The whites sank their pirogues (a type of canoe). The American officers
bought the stolen horses and rode back to their homes. Shelby's men
moved on up the Chickamauga and destroyed Little Owl's village. Dragging
Canoe and his trusted followers were not discouraged at the destruction
of the towns. The villages were rebuilt.
In 1782, three years later,
John Sevier entered with his mounted troops and destroyed Chicakamauga
Town and other Chickamauga villages along with Little Owl's village.
Fourteen years later John Sevier was elected the first governor of Tennessee.
After the devastation of his villages,
Dragging Canoe moved south of the present Chattanooga where he formed
what later became known as the Five Lower Towns of the Cherokee.
Dragging Canoe was struggling to regain
some of the valuable land the Cherokees had lost. Joining his band was
many persons of mixed blood, some cutthroats, robbers, and murderers,
all of which took advantage of the situation and joined the Chickamaugans.
For many years afterward these thieves attacked and robbed the early
immigrants as they descended the Tennessee in flatboats, looking for
home sites and approving situations in other parts of the Country.
History states that the headquarters for the most energetic groups of
these misfits was at Nickajack, a few miles down the river from Chattanooga.

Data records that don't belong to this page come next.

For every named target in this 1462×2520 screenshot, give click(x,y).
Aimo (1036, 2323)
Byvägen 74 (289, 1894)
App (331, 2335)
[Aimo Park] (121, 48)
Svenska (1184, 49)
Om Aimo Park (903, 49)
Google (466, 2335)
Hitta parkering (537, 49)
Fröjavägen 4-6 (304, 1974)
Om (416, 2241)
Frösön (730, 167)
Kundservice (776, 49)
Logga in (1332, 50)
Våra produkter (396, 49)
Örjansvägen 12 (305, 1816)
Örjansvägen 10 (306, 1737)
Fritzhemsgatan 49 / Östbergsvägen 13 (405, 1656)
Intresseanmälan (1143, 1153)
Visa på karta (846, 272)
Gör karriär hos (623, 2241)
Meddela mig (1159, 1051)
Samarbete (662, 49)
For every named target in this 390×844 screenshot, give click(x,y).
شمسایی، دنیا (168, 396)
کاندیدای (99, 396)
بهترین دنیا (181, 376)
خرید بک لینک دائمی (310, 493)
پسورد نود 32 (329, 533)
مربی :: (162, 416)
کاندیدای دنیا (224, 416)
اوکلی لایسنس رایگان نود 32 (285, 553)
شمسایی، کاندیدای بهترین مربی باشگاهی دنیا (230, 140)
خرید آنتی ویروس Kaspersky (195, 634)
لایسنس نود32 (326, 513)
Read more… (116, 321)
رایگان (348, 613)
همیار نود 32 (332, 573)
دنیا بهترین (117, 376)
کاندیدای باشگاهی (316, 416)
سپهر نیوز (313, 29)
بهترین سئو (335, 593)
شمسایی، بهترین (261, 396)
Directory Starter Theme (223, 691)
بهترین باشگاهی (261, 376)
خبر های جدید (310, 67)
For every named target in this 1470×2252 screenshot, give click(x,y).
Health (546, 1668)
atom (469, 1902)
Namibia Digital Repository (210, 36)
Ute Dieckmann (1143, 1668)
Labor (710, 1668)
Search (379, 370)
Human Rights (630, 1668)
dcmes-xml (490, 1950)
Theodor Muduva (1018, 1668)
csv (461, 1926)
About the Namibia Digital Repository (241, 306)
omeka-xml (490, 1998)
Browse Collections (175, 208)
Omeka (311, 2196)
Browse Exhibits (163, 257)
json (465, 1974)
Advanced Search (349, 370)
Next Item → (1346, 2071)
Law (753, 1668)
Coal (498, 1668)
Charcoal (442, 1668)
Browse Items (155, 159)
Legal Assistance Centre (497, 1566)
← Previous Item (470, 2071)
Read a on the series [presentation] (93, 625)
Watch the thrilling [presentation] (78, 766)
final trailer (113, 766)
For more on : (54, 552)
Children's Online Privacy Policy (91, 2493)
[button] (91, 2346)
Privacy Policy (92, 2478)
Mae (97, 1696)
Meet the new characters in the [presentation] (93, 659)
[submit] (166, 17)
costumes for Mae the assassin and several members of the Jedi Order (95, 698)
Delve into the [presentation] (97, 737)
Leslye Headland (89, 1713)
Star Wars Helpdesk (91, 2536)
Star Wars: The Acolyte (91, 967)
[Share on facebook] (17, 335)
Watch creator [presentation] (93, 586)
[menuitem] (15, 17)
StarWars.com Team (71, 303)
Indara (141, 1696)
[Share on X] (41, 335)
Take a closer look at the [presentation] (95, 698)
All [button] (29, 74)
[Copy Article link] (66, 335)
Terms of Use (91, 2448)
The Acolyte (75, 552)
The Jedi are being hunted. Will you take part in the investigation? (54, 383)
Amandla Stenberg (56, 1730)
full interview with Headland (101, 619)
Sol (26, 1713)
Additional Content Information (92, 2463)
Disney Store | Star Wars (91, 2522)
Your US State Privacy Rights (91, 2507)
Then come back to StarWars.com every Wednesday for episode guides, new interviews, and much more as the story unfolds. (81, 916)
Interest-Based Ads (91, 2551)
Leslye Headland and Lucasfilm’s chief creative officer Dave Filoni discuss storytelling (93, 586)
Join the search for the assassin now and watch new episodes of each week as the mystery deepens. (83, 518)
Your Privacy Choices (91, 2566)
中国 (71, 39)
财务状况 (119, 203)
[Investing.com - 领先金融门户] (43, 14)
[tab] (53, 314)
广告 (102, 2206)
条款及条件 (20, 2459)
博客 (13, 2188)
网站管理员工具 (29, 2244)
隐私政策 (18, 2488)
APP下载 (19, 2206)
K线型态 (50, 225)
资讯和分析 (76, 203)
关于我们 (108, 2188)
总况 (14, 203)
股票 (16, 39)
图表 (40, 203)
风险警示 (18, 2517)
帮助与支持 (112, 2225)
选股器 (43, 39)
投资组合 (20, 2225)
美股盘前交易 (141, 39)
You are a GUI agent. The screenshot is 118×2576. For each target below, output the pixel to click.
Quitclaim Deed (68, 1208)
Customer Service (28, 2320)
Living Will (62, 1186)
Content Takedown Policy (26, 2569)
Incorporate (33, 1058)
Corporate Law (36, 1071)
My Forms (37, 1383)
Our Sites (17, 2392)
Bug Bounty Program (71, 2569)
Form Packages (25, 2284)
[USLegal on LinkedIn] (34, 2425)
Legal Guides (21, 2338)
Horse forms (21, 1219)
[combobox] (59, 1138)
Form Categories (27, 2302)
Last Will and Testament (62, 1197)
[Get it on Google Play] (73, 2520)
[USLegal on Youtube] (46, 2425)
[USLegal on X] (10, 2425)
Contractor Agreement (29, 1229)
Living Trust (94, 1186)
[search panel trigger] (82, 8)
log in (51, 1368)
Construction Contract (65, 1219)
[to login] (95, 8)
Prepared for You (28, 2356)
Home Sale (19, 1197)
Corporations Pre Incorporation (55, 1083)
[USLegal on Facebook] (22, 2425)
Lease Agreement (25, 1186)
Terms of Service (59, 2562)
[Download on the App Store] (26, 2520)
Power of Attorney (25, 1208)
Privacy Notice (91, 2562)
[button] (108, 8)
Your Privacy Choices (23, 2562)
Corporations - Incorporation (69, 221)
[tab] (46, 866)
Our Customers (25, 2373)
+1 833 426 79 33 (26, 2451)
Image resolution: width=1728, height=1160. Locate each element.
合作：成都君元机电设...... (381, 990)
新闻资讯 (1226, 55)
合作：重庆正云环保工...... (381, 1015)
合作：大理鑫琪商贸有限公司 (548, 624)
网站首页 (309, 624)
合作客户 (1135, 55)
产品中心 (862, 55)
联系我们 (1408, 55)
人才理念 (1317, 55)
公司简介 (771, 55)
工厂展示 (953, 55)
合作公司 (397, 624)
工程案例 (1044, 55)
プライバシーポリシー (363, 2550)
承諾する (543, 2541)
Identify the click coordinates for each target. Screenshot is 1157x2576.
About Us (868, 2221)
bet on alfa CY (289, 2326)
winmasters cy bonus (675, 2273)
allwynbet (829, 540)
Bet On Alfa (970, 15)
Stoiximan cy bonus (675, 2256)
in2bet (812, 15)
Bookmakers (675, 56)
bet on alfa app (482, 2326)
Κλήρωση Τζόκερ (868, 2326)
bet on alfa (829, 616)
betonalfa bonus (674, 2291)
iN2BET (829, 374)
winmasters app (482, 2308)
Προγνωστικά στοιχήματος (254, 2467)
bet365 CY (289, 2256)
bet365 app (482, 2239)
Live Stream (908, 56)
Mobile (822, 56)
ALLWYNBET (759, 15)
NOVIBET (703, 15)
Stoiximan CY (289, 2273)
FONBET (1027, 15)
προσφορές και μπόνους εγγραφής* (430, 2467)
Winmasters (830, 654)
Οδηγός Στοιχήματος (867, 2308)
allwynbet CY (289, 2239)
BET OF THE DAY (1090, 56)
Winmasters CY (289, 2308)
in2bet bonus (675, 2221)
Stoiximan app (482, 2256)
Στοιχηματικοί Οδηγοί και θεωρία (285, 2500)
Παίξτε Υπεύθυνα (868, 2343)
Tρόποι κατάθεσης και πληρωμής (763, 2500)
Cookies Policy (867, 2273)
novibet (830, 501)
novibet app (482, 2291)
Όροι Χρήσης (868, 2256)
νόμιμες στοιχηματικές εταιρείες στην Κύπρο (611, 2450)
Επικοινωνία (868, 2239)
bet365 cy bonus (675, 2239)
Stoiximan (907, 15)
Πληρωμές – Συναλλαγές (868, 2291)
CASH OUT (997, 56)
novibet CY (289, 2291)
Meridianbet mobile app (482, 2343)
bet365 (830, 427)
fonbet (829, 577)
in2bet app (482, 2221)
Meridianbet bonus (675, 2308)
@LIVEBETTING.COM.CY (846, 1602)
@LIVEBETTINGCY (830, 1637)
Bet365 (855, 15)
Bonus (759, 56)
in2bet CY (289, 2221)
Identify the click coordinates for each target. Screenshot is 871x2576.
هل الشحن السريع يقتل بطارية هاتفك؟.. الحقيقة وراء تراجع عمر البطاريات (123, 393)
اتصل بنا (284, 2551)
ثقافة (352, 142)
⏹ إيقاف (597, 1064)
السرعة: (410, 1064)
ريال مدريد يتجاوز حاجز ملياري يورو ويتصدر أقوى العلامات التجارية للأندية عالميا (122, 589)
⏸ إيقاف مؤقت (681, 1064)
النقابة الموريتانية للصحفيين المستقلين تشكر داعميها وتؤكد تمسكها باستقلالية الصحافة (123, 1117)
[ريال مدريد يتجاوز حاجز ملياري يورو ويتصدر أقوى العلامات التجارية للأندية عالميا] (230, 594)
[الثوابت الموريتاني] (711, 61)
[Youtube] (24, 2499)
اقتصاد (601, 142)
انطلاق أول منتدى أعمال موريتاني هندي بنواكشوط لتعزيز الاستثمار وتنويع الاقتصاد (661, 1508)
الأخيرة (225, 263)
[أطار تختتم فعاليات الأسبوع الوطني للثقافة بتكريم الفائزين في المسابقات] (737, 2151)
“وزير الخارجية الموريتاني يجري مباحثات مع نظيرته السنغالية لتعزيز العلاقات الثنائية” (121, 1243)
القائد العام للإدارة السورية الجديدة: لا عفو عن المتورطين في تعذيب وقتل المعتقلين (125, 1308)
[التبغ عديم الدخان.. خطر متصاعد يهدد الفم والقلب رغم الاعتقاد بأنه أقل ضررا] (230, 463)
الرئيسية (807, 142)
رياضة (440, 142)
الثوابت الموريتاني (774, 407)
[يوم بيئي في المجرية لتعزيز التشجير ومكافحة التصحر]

The atrocities of these villains were basically blamed on Dragging Canoe
for which he was not responsible.
Dragging Canoe died in March 1792 at Running
Water where he was buried. This village was near the present Hale's
Bar below Chattanooga Running Water, the mountain stream, which continues
to bear its old name.
Chief Black Fox said "The dragging
Canoe has left the world. He was a man of great consequence to his country.
He was friend both to his own and the white people." Dragging Canoe
was a first cousin of Nancy Ward, the beloved Cherokee woman who was
highly respected by the whites.
After the Cherokees had struggled courageously
to hold their lands and homes in the South, the greedy whites succeeded
at last in ousting them. Their doom was sealed in 1838 when the last
of the 14,000 Cherokees were removed West. A few thousand of them took
off by boats from Chattanooga; others went in wagons and on foot across
the land. Four thousand died on the long journey.
A few hundred Cherokees managed to escape
to the mountains of western North Carolina, preferring death by starvation
rather than be forced to abandon their own lands they loved so well.
Today we have within a few hours drive of Chattanooga the Cherokee Indian
Reservation of Western North Carolina, as a result of those Indians
who escaped.
The Cherokees are now citizens of the United States, and they furnished
many a brave soldier in both World Wars.
According to John P. Long, Chattanooga's
first postmaster who lived among the Cherokees, the word Chickamauga
means sluggish water. John P. Brown, author of Old Frontiers, however,
says it means, dwelling place of the war chief.